▸ Problem to solve
Repeat all the lines below exactly, but omit the pictures.

Collected data entries:

****************

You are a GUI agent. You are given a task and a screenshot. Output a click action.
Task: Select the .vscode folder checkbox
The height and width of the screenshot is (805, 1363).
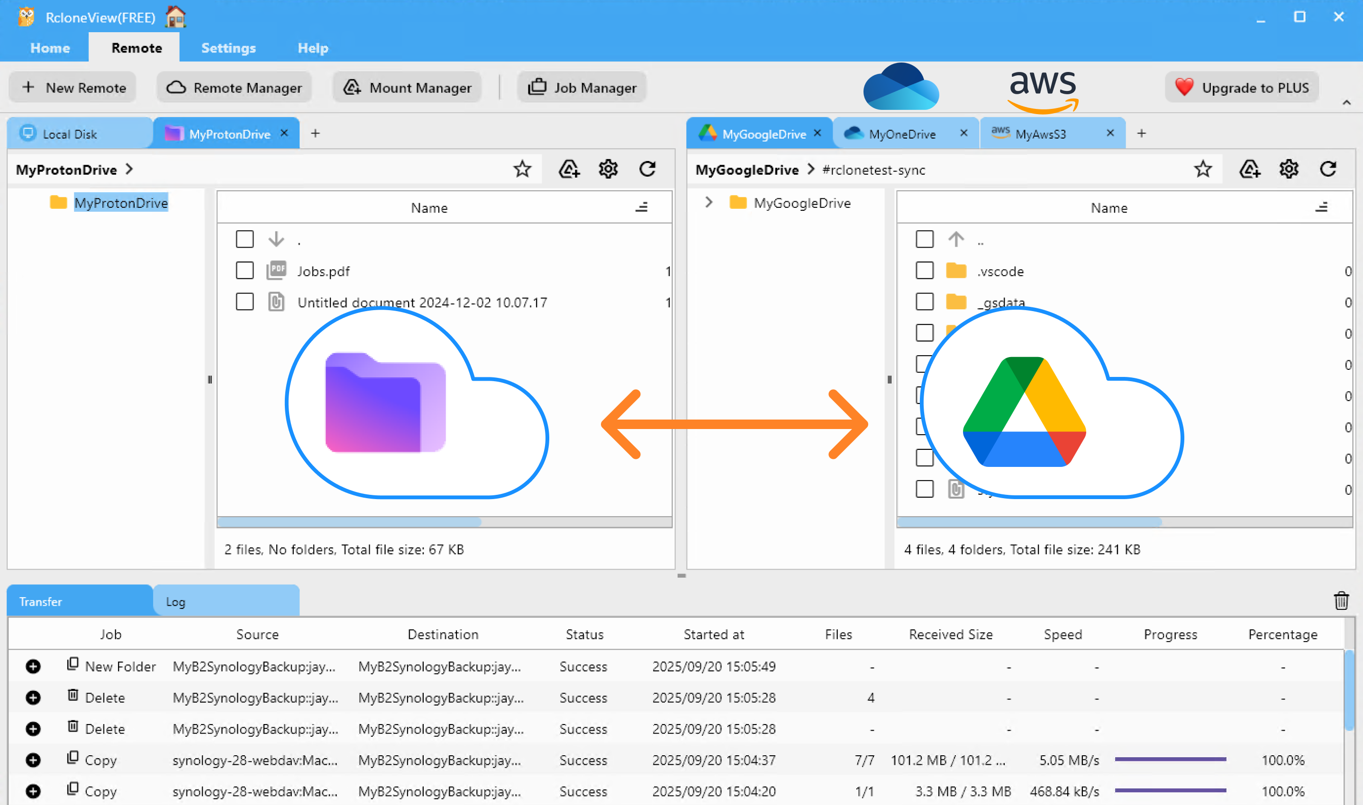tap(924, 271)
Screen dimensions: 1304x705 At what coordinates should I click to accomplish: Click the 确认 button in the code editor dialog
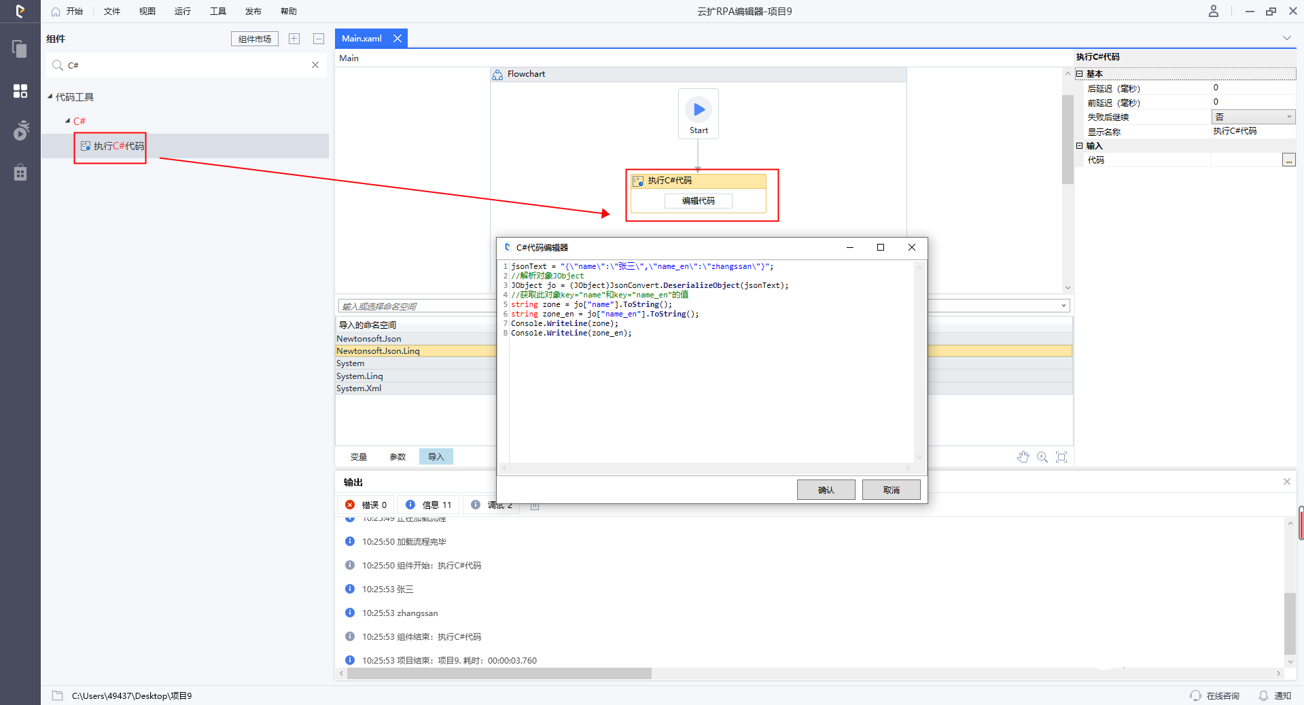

****************

▸ Exercise output
You are a GUI agent. You are given a task and a screenshot. Output a click action.
Task: Select the .vscode folder checkbox
The height and width of the screenshot is (805, 1363).
tap(924, 271)
Screen dimensions: 1304x705 At what coordinates should I click to accomplish: Click the 确认 button in the code editor dialog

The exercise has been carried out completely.